### INPUT RECORDS
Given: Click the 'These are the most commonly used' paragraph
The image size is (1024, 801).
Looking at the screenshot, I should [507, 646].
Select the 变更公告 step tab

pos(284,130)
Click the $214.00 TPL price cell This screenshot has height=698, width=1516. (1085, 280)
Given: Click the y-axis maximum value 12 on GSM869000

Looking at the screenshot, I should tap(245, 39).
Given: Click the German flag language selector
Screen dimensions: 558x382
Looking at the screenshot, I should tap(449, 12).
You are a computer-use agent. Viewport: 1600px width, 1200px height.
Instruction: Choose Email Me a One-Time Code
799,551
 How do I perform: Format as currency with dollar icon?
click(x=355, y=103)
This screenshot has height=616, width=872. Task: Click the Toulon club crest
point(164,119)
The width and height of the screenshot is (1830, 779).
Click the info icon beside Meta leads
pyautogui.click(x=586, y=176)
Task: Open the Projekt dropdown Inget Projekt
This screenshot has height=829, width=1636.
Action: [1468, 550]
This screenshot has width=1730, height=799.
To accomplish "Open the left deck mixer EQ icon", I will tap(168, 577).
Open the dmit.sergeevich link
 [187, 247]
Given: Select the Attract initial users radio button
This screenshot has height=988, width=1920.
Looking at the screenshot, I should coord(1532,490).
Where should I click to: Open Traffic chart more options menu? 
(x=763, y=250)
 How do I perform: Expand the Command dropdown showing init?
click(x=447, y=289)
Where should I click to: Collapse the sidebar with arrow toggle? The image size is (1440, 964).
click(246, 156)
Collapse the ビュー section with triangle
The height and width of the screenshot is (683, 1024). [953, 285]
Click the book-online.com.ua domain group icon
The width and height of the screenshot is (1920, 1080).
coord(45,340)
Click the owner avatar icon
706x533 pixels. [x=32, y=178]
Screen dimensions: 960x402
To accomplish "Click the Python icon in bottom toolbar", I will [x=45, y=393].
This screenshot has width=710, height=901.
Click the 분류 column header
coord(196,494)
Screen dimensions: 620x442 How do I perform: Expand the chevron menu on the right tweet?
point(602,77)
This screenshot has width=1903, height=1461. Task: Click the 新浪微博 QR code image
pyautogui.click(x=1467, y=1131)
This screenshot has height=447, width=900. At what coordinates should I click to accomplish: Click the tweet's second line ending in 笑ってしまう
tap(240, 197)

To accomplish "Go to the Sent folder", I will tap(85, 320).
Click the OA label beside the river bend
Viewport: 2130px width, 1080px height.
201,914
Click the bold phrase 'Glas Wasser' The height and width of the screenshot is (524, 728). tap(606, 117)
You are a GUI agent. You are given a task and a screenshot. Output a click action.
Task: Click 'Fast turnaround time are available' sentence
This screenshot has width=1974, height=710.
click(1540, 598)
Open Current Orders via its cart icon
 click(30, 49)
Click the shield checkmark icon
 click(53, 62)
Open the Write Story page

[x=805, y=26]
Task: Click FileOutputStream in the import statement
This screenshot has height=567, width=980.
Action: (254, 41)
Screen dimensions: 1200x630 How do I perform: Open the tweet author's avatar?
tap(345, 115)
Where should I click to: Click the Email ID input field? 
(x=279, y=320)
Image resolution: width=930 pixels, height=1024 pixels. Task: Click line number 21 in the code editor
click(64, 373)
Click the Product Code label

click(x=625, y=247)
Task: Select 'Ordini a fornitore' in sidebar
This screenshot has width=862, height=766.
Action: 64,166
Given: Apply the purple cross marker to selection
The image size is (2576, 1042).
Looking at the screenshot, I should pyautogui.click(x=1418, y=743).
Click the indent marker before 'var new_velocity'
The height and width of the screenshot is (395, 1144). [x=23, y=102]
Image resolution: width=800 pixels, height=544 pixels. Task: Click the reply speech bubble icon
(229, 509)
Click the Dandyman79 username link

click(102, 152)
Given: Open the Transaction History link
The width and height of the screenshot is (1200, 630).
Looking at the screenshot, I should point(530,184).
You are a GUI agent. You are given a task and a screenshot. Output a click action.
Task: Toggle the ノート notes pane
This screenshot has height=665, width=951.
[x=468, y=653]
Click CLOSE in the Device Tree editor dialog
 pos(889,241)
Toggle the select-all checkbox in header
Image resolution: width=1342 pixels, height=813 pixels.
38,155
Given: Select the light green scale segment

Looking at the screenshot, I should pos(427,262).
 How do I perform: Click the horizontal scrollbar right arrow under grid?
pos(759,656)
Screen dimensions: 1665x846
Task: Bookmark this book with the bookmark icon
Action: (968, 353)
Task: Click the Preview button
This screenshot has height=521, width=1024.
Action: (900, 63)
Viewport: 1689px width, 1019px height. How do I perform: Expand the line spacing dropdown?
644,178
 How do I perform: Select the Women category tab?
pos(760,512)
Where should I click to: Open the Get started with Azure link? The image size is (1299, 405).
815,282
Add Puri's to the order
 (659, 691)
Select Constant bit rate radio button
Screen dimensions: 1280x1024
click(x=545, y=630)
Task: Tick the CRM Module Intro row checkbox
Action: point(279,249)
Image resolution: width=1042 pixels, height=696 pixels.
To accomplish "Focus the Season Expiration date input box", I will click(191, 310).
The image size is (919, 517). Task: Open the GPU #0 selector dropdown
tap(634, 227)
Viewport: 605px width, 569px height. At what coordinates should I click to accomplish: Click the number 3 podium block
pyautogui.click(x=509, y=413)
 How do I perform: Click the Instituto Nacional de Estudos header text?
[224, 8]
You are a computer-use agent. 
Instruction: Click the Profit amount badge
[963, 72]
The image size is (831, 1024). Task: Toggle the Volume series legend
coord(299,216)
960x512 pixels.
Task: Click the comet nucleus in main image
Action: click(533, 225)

### TASK INSTRUCTIONS
The entire listing is to be repeated exactly.

### SOLUTION TO THE EXERCISE
Given: Click the 'These are the most commonly used' paragraph
The image size is (1024, 801).
Looking at the screenshot, I should [507, 646].
Select the 变更公告 step tab

pos(284,130)
Click the $214.00 TPL price cell This screenshot has height=698, width=1516. (1085, 280)
Given: Click the y-axis maximum value 12 on GSM869000

Looking at the screenshot, I should tap(245, 39).
Given: Click the German flag language selector
Screen dimensions: 558x382
Looking at the screenshot, I should tap(449, 12).
You are a computer-use agent. Viewport: 1600px width, 1200px height.
Instruction: Choose Email Me a One-Time Code
799,551
 How do I perform: Format as currency with dollar icon?
click(x=355, y=103)
This screenshot has height=616, width=872. Task: Click the Toulon club crest
point(164,119)
The width and height of the screenshot is (1830, 779).
Click the info icon beside Meta leads
pyautogui.click(x=586, y=176)
Task: Open the Projekt dropdown Inget Projekt
This screenshot has height=829, width=1636.
Action: [1468, 550]
This screenshot has width=1730, height=799.
To accomplish "Open the left deck mixer EQ icon", I will tap(168, 577).
Open the dmit.sergeevich link
 [187, 247]
Given: Select the Attract initial users radio button
This screenshot has height=988, width=1920.
Looking at the screenshot, I should coord(1532,490).
Where should I click to: Open Traffic chart more options menu? 
(x=763, y=250)
 How do I perform: Expand the Command dropdown showing init?
click(x=447, y=289)
Where should I click to: Collapse the sidebar with arrow toggle? The image size is (1440, 964).
click(246, 156)
Collapse the ビュー section with triangle
The height and width of the screenshot is (683, 1024). [953, 285]
Click the book-online.com.ua domain group icon
The width and height of the screenshot is (1920, 1080).
coord(45,340)
Click the owner avatar icon
706x533 pixels. [x=32, y=178]
Screen dimensions: 960x402
To accomplish "Click the Python icon in bottom toolbar", I will [x=45, y=393].
This screenshot has width=710, height=901.
Click the 분류 column header
coord(196,494)
Screen dimensions: 620x442 How do I perform: Expand the chevron menu on the right tweet?
point(602,77)
This screenshot has width=1903, height=1461. Task: Click the 新浪微博 QR code image
pyautogui.click(x=1467, y=1131)
This screenshot has height=447, width=900. At what coordinates should I click to accomplish: Click the tweet's second line ending in 笑ってしまう
tap(240, 197)

To accomplish "Go to the Sent folder", I will tap(85, 320).
Click the OA label beside the river bend
Viewport: 2130px width, 1080px height.
201,914
Click the bold phrase 'Glas Wasser' The height and width of the screenshot is (524, 728). tap(606, 117)
You are a GUI agent. You are given a task and a screenshot. Output a click action.
Task: Click 'Fast turnaround time are available' sentence
This screenshot has width=1974, height=710.
click(1540, 598)
Open Current Orders via its cart icon
 click(30, 49)
Click the shield checkmark icon
 click(53, 62)
Open the Write Story page

[x=805, y=26]
Task: Click FileOutputStream in the import statement
This screenshot has height=567, width=980.
Action: (254, 41)
Screen dimensions: 1200x630 How do I perform: Open the tweet author's avatar?
tap(345, 115)
Where should I click to: Click the Email ID input field? 
(x=279, y=320)
Image resolution: width=930 pixels, height=1024 pixels. Task: Click line number 21 in the code editor
click(64, 373)
Click the Product Code label

click(x=625, y=247)
Task: Select 'Ordini a fornitore' in sidebar
This screenshot has width=862, height=766.
Action: 64,166
Given: Apply the purple cross marker to selection
The image size is (2576, 1042).
Looking at the screenshot, I should pyautogui.click(x=1418, y=743).
Click the indent marker before 'var new_velocity'
The height and width of the screenshot is (395, 1144). [x=23, y=102]
Image resolution: width=800 pixels, height=544 pixels. Task: Click the reply speech bubble icon
(229, 509)
Click the Dandyman79 username link

click(102, 152)
Given: Open the Transaction History link
The width and height of the screenshot is (1200, 630).
Looking at the screenshot, I should point(530,184).
You are a GUI agent. You are given a task and a screenshot. Output a click action.
Task: Toggle the ノート notes pane
This screenshot has height=665, width=951.
[x=468, y=653]
Click CLOSE in the Device Tree editor dialog
 pos(889,241)
Toggle the select-all checkbox in header
Image resolution: width=1342 pixels, height=813 pixels.
38,155
Given: Select the light green scale segment

Looking at the screenshot, I should pos(427,262).
 How do I perform: Click the horizontal scrollbar right arrow under grid?
pos(759,656)
Screen dimensions: 1665x846
Task: Bookmark this book with the bookmark icon
Action: (968, 353)
Task: Click the Preview button
This screenshot has height=521, width=1024.
Action: (900, 63)
Viewport: 1689px width, 1019px height. How do I perform: Expand the line spacing dropdown?
644,178
 How do I perform: Select the Women category tab?
pos(760,512)
Where should I click to: Open the Get started with Azure link? The image size is (1299, 405).
815,282
Add Puri's to the order
 (659, 691)
Select Constant bit rate radio button
Screen dimensions: 1280x1024
click(x=545, y=630)
Task: Tick the CRM Module Intro row checkbox
Action: point(279,249)
Image resolution: width=1042 pixels, height=696 pixels.
To accomplish "Focus the Season Expiration date input box", I will click(191, 310).
The image size is (919, 517). Task: Open the GPU #0 selector dropdown
tap(634, 227)
Viewport: 605px width, 569px height. At what coordinates should I click to accomplish: Click the number 3 podium block
pyautogui.click(x=509, y=413)
 How do I perform: Click the Instituto Nacional de Estudos header text?
[224, 8]
You are a computer-use agent. 
Instruction: Click the Profit amount badge
[963, 72]
The image size is (831, 1024). Task: Toggle the Volume series legend
coord(299,216)
960x512 pixels.
Task: Click the comet nucleus in main image
Action: click(533, 225)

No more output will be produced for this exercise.